>>>>

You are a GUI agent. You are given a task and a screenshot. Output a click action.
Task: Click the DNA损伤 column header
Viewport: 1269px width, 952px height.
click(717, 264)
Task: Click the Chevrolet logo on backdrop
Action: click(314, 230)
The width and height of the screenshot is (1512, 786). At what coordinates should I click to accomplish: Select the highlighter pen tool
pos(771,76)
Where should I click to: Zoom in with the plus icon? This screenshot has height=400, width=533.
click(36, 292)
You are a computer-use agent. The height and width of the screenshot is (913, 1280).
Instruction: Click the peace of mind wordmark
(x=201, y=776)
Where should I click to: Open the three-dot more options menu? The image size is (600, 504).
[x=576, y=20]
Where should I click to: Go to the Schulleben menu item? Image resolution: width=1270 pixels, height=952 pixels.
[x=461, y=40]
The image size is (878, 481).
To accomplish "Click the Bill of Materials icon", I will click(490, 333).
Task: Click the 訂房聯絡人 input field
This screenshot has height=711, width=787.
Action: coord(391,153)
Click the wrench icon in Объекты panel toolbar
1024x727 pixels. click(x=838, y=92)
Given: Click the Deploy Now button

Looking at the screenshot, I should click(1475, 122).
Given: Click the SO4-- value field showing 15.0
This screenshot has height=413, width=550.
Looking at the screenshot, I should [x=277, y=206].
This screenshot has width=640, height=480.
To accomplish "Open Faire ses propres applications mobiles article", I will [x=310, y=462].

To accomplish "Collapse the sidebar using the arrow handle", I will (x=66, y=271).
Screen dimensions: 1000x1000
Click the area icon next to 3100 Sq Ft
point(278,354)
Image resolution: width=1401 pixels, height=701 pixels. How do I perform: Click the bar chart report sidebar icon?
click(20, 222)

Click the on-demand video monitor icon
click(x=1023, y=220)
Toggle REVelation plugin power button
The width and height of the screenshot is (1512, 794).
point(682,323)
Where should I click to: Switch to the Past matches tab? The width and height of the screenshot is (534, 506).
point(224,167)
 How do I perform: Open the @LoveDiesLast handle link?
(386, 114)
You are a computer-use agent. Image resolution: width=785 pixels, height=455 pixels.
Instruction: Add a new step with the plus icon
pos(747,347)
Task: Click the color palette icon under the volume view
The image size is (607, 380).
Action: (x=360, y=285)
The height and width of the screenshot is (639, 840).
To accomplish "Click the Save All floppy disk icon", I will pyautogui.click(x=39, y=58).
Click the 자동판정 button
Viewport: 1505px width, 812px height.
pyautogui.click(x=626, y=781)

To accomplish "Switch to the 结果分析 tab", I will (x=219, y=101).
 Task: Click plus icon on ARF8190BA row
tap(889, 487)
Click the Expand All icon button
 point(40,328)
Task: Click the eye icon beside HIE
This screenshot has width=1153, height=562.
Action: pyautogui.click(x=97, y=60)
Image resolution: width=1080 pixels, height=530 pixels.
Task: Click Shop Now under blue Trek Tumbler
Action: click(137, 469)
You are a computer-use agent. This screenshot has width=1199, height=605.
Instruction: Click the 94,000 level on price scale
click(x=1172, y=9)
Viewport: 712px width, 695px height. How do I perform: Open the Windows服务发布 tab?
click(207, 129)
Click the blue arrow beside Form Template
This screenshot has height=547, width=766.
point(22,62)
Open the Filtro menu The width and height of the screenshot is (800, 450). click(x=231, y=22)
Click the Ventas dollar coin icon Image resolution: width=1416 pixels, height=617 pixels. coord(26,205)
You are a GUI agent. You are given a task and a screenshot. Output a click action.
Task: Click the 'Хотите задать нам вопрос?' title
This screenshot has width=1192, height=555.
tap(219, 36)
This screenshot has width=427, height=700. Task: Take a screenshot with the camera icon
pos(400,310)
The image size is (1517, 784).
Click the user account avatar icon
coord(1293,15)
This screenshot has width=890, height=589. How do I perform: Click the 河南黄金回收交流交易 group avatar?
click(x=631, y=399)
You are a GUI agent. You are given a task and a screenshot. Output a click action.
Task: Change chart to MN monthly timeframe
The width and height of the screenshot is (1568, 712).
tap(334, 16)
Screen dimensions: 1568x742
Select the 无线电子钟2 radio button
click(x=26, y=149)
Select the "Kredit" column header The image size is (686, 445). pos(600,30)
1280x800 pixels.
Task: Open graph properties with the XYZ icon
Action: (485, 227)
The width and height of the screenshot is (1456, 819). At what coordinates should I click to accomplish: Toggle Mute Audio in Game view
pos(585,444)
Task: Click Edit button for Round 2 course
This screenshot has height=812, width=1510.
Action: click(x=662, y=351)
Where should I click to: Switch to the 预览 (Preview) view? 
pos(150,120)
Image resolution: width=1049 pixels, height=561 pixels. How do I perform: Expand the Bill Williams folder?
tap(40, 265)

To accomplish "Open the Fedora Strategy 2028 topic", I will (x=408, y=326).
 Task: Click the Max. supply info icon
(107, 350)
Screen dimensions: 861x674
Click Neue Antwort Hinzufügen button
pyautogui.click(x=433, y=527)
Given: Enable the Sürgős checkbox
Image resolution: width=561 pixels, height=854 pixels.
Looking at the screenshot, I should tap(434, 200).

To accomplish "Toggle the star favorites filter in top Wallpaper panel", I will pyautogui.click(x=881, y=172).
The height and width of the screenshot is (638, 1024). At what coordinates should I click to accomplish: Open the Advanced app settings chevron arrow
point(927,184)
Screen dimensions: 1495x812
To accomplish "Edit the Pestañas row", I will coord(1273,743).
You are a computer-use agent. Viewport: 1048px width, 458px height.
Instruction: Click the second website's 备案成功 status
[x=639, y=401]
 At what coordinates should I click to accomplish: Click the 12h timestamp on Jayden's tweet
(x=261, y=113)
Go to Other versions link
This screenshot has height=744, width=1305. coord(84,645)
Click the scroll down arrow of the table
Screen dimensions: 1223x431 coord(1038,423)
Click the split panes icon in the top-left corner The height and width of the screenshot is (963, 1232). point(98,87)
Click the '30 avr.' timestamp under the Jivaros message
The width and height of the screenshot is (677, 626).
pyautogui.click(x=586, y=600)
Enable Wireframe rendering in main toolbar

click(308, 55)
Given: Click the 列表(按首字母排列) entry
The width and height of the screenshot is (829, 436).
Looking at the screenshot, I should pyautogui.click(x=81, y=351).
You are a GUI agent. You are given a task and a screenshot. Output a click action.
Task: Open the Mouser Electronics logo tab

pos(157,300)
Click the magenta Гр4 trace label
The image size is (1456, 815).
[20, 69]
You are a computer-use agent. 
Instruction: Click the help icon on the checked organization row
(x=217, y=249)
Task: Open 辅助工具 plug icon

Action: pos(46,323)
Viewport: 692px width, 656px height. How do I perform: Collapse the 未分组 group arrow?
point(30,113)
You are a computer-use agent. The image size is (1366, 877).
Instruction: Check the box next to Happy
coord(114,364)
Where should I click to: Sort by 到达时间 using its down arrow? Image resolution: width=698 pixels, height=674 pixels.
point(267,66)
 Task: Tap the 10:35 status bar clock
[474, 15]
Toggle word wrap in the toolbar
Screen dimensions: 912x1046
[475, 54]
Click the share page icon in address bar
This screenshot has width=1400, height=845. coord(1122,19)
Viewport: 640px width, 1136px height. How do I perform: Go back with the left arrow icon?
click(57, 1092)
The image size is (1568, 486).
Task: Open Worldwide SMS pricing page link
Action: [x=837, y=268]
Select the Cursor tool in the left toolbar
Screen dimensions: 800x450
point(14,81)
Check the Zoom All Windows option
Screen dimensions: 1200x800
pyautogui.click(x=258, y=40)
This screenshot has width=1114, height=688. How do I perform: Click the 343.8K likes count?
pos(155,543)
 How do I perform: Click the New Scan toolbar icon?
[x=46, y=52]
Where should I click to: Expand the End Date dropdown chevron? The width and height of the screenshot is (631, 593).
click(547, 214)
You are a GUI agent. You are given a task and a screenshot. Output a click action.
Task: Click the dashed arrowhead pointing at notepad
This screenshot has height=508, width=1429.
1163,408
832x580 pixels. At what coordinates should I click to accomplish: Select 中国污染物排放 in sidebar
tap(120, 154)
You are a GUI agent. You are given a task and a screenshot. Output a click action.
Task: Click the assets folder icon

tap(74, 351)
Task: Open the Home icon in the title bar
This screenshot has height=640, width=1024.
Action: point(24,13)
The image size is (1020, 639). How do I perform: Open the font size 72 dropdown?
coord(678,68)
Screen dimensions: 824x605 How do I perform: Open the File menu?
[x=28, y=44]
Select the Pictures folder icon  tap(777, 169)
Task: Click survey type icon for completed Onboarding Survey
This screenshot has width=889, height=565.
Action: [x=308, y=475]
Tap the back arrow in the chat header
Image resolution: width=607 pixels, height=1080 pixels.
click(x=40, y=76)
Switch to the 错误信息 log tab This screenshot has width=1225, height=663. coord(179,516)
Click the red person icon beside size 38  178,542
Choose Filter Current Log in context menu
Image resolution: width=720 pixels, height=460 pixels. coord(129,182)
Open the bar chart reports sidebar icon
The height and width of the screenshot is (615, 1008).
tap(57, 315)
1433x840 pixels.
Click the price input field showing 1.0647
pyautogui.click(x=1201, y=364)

<<<<

» **What the task requires**
Using the data above, print exactly the lines from the line that contains "Click the user account avatar icon" through the line that contains "Screen dimensions: 1568x742", with both included.

» **Exercise result**
Click the user account avatar icon
coord(1293,15)
This screenshot has width=890, height=589. How do I perform: Click the 河南黄金回收交流交易 group avatar?
click(x=631, y=399)
You are a GUI agent. You are given a task and a screenshot. Output a click action.
Task: Change chart to MN monthly timeframe
The width and height of the screenshot is (1568, 712).
tap(334, 16)
Screen dimensions: 1568x742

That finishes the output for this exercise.